(Collected data)
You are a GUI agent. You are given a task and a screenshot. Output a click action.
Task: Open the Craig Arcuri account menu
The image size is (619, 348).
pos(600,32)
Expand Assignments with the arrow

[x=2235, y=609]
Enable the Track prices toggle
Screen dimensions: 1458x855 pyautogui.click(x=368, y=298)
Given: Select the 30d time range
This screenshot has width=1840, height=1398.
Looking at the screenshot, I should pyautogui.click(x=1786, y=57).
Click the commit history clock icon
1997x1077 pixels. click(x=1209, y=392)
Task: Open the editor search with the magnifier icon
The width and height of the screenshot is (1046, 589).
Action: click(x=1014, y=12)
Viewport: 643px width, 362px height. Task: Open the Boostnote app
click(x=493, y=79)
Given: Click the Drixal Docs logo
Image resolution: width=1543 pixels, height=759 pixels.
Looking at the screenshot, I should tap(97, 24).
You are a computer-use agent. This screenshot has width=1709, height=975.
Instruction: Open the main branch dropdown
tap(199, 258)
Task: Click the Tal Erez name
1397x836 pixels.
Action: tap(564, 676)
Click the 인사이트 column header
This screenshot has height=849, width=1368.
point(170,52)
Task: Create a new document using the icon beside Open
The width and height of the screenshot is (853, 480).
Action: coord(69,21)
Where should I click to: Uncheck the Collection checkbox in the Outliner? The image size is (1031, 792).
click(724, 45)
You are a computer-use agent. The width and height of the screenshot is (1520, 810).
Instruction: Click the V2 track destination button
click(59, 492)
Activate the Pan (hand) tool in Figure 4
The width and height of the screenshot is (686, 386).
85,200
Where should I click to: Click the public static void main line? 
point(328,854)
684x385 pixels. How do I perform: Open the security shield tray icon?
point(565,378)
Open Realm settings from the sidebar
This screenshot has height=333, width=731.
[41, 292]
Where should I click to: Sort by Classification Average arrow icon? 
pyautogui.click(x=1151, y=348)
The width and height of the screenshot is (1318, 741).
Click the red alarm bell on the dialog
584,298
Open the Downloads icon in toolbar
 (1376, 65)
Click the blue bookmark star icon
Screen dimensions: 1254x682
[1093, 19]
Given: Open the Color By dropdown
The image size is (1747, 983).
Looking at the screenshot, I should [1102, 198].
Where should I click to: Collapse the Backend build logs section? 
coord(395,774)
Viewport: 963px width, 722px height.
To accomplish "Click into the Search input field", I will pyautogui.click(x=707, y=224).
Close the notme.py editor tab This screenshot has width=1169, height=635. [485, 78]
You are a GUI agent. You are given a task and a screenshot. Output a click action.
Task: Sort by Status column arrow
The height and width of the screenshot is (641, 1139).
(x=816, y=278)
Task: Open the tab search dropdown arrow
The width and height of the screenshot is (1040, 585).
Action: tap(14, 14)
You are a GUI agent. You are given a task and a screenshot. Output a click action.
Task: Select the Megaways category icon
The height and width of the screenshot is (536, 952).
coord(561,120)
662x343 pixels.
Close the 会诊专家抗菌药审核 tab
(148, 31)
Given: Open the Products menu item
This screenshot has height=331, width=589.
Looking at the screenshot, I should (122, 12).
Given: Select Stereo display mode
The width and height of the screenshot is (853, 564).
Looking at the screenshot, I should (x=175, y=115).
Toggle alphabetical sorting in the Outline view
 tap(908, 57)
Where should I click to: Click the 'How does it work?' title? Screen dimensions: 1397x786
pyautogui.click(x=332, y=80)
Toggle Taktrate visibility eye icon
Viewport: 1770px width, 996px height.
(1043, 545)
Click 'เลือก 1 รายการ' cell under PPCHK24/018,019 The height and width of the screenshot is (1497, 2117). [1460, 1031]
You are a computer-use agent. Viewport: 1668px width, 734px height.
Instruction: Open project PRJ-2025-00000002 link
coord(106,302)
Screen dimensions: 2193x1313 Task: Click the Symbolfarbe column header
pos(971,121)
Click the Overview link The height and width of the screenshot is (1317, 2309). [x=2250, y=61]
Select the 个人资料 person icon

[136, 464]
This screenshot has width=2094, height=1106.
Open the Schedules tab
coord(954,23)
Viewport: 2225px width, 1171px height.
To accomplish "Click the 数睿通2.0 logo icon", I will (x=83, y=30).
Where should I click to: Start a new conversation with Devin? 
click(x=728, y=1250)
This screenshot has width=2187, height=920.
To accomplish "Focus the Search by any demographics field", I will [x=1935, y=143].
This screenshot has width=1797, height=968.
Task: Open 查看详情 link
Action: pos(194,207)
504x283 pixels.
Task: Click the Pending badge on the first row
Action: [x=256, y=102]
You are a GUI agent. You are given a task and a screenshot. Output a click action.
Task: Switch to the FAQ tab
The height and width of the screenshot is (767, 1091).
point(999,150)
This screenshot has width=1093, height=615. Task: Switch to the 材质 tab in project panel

• **Exercise**: There is a line with "Given: Select the 30d time range" and a line with "Task: Open the editor" above. Copy exactly those two lines and all lines between them, with nothing else.

• **Answer to this task**:
Given: Select the 30d time range
This screenshot has width=1840, height=1398.
Looking at the screenshot, I should pyautogui.click(x=1786, y=57).
Click the commit history clock icon
1997x1077 pixels. click(x=1209, y=392)
Task: Open the editor search with the magnifier icon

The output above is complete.